→ TASK STATEMENT
Convert the listing, from the line with "Click the Name field with 12 Hours Update" through the line with "tap(239, 82)", into a Markdown table with the columns Row and Text, giving each line a row number and skipping blank lines. Leave the pictures out of the table.
---------- EXTRACTED INFORMATION
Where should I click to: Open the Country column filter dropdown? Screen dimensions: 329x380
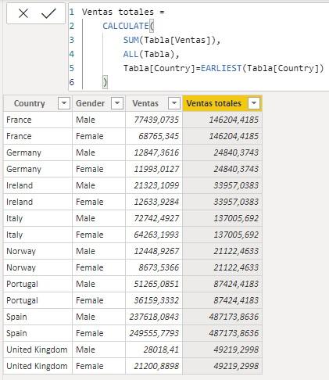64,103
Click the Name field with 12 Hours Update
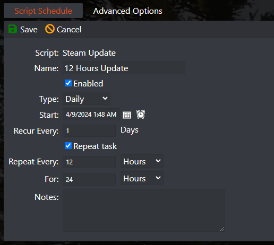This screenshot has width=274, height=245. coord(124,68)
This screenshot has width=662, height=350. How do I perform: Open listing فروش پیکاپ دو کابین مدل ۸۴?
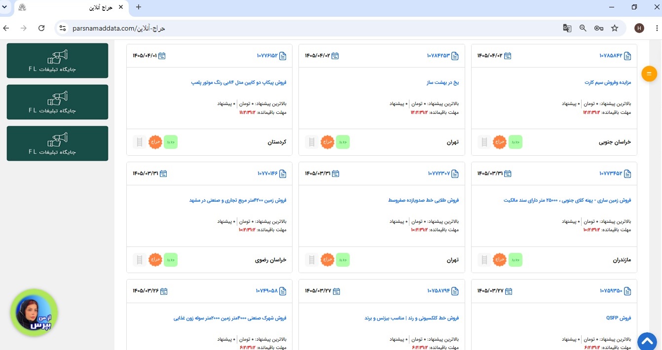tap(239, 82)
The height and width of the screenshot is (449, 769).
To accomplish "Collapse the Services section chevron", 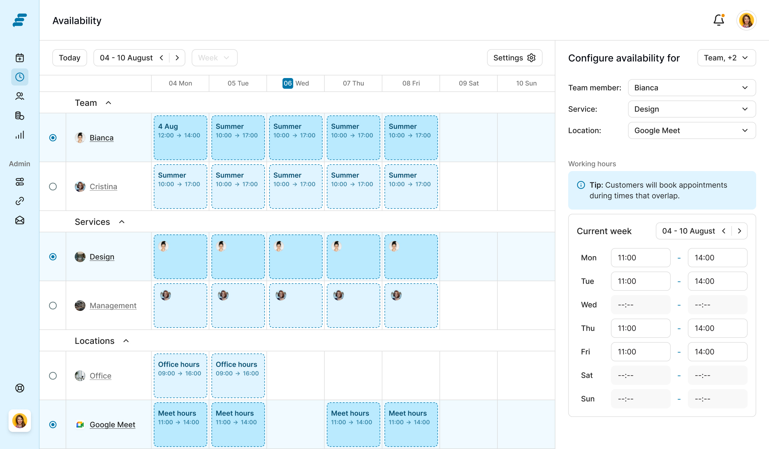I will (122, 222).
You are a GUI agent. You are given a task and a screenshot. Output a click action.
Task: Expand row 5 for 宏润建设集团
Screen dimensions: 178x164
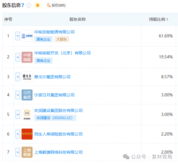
--------------------
→ TASK RESPONSE
| Row | Text |
|---|---|
| 1 | Click the Name field with 12 Hours Update |
| 2 | This screenshot has width=274, height=245. coord(124,68) |
| 3 | This screenshot has width=662, height=350. How do I perform: Open listing فروش پیکاپ دو کابین مدل ۸۴? |
| 4 | tap(239, 82) |